RIYADH // Saudi Arabia took its first tentative steps towards opening the region’s biggest stock market to foreigners a year ago.
This week it raised the tempo to keep pace with other planned reforms sweeping through the kingdom.
New rules regulating the activity of qualified financial investors (QFI) could attract more international capital to the US$400 billion Tadawul as the kingdom ushers in structural changes to recalibrate an economy that has been based around pumping oil for more than half a century.
The changes announced on Tuesday and expected to be implemented next summer include the introduction of covered short selling and stock lending as well as the removal of overall caps on foreign investment. The QFIs will be able to own as much as 49 per cent of a company’s capital. Individual QFIs will be able to own up to 10 per cent of a company’s share capital, compared with the current level of 5 per cent.
International asset managers attending a Euromoney conference in Riyadh offered qualified support for the reforms which are taking place as the kingdom moves towards listing part of the biggest jewel in its crown – Saudi Aramco.
Sheila Patel, the chief executive of international at Goldman Sachs Asset Management, said the reforms represented important steps towards making the kingdom and wider region more “investable”.
“Some of the changes are quite critical to the process of making this one of the markets that global investors can fit into their pantheon of asset allocation,” she said.
Richard Lacaille, the chief investment officer of State Street Global Advisors, said that it was admirable that progress was being made in introducing financial tools such as covered short selling but added it was essential that reforms were “complete and robust”.
Ensuring that minority shareholder rights were properly protected would also be an important consideration, he added.
The kingdom first allowed certain QFIs to invest directly in its stock exchange last June in a move widely expected to lead to a flood of investment by big foreign funds until then denied direct access to the market. While that did not materialise, officials say that boosting capitalisation was never really the point of a process intended to be more about governance than potentially destabilising floods of cash entering and leaving the market.
The reform of the Tadawul is taking place against a backdrop of unprecedented plans for economic diversification outlined in the Saudi Vision 2030 announced last month by the Saudi deputy crown prince Mohammed bin Salman.

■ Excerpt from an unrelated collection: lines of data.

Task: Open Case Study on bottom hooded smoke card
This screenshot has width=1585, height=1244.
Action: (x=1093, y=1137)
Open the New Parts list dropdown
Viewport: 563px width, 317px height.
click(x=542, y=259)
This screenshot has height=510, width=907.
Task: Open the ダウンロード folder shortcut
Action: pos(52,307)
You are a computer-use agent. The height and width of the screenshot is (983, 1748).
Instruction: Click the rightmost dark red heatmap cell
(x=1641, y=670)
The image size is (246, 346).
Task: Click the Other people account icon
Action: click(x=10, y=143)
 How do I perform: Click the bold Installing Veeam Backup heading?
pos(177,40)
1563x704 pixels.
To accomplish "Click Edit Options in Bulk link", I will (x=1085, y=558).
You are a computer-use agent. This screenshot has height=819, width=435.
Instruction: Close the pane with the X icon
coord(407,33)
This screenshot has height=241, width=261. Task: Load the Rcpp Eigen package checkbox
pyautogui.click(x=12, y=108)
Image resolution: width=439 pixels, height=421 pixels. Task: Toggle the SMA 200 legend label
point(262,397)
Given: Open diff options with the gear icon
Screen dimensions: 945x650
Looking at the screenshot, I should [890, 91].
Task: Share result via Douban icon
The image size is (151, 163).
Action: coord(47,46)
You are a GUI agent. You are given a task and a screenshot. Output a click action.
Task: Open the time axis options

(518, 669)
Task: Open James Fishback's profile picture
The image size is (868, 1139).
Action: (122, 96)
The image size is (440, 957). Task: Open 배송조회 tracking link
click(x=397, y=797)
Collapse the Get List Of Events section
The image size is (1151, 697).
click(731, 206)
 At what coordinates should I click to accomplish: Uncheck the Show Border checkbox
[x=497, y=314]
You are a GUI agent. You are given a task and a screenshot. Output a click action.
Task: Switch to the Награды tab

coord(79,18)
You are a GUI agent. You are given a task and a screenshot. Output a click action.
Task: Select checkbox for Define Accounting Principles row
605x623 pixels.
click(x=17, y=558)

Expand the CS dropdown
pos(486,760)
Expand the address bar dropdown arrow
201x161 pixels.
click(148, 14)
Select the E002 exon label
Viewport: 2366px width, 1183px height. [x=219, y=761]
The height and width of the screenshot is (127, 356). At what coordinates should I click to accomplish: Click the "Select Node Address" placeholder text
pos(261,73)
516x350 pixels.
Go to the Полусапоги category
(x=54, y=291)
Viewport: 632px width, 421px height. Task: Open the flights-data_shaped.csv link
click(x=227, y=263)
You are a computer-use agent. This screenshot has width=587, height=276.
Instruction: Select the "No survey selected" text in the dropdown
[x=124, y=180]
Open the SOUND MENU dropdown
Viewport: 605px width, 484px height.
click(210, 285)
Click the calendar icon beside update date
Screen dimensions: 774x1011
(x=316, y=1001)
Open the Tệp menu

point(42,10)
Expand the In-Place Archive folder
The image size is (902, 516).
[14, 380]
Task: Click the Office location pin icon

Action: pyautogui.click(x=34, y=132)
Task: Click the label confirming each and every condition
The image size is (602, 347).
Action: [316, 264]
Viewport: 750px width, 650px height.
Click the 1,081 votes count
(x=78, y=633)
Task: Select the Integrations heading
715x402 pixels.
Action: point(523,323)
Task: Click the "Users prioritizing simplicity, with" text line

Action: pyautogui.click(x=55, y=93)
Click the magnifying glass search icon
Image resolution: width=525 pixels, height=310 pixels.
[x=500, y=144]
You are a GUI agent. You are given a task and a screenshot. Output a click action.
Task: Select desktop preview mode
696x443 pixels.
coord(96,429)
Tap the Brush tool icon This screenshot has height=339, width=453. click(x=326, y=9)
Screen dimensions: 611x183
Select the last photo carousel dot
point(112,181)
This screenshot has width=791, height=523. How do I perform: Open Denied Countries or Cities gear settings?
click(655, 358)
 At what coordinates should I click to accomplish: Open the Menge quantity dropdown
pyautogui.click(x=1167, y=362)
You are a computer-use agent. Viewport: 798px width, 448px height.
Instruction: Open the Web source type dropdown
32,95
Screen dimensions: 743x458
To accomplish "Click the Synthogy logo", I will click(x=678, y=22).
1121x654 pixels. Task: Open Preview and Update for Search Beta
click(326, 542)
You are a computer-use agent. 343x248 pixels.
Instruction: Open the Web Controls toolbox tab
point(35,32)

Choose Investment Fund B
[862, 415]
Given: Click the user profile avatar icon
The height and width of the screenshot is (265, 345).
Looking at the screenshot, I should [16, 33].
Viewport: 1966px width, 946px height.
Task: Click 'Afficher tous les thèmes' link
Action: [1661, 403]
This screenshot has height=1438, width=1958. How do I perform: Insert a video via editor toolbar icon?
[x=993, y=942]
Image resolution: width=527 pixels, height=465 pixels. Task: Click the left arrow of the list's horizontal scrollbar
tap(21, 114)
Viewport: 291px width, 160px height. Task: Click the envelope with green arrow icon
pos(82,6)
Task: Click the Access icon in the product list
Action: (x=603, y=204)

While the stock exchange seeks to draw in more foreign funds, it also wants to encourage the listing of smaller companies and plans to launch a second market where they can list their shares.
Supporting small and medium-sized enterprises is a critical part of changing the structure of an economy dominated by one commodity in oil and one employer in the government.
Mohammed Al Jadaan, the chairman of the capital markets authority, said that rules relating to the size of companies eligible to list their shares on the secondary market were yet to be finalised.
“But it is likely to be significantly smaller than the listing threshold for the main market. The main market threshold is 100 million [Saudi riyals, Dh97.9m] – potentially the second market could be single digits. The disclosure requirements are also likely to be a lot less than the main market. I don’t think it will be complicated,” he said.
The Tadawul is also moving towards its own initial public offering in 2018. The chief executive Khalid Abdullah Al Hussan said on Tuesday that financial advisers for the share sale would be announced within days.
The changes under way in the Saudi market may also affect other bourses in the region moving at different speeds towards improved governance as recognised by index compilers such as MSCI.
Inclusion in such indexes increases the visibility of regional companies to foreign institutions seeking both returns and transparency.
The fragmented nature of regional stock exchanges today seems even more pronounced from the perspective of an international investor, at a time of global market consolidation.
The idea of a single regional market listing stocks from Dubai to Dammam appears as much of a pipe dream as it has ever been.
But there is an opportunity for Saudi Arabia to become the “de facto” regional market drawing in new listings from its neighbours and even beyond the region without the need for a formal merger, says Mohammed El Kuwaiz, the chief executive of Derayah Financial, a Saudi investment firm.
“You don’t need much to play the role of a super-regional exchange,” he says. “There is nothing to prohibit Saudi Arabia from playing this role and make the Tadawul the regional hub.”